▶ **Exercise directions**
Rewrite all of the entries below, changing "Crop tool icon" to "Crop tool button" and leaving everything else as it is. Omit the pictures from your answer.

[Start of Material]

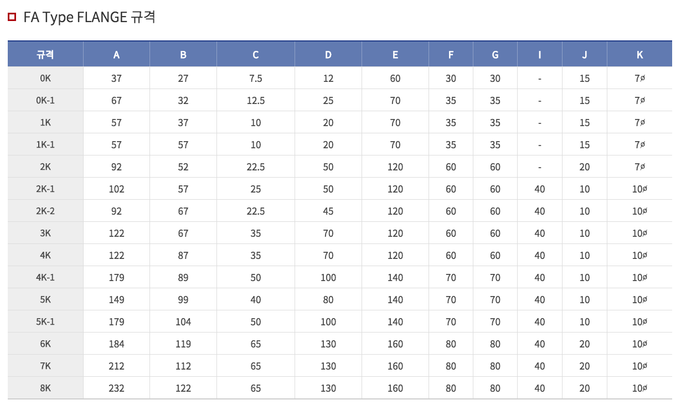
Task: Select the 2K-1 row label
Action: click(45, 189)
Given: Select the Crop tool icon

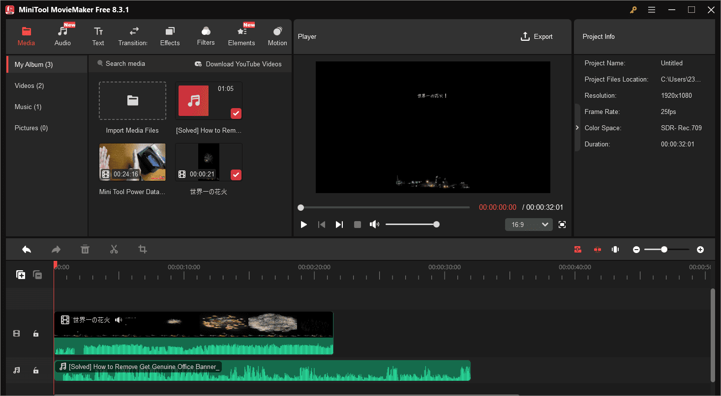Looking at the screenshot, I should tap(143, 250).
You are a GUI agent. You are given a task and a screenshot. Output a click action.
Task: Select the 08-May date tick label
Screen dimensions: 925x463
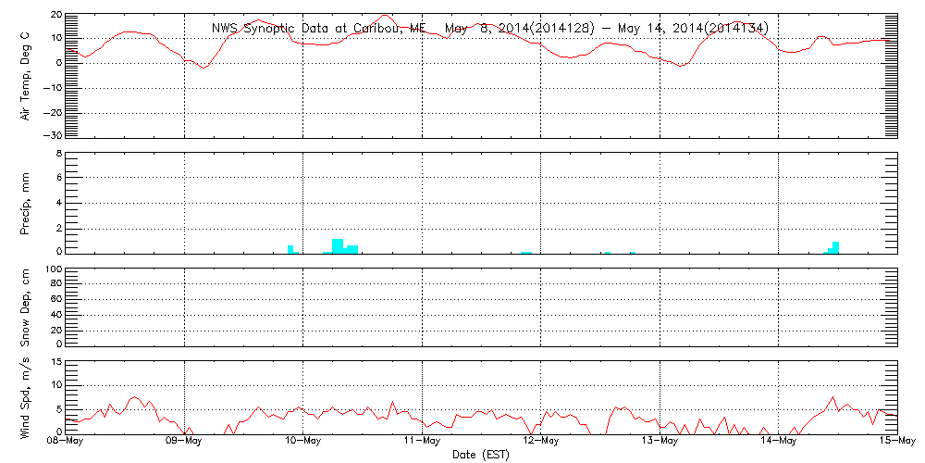point(65,442)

[End of Material]

▶ **Task solution**
Task: Select the 2K-1 row label
Action: click(45, 189)
Given: Select the Crop tool button

Looking at the screenshot, I should tap(143, 250).
You are a GUI agent. You are given a task and a screenshot. Output a click action.
Task: Select the 08-May date tick label
Screen dimensions: 925x463
point(65,442)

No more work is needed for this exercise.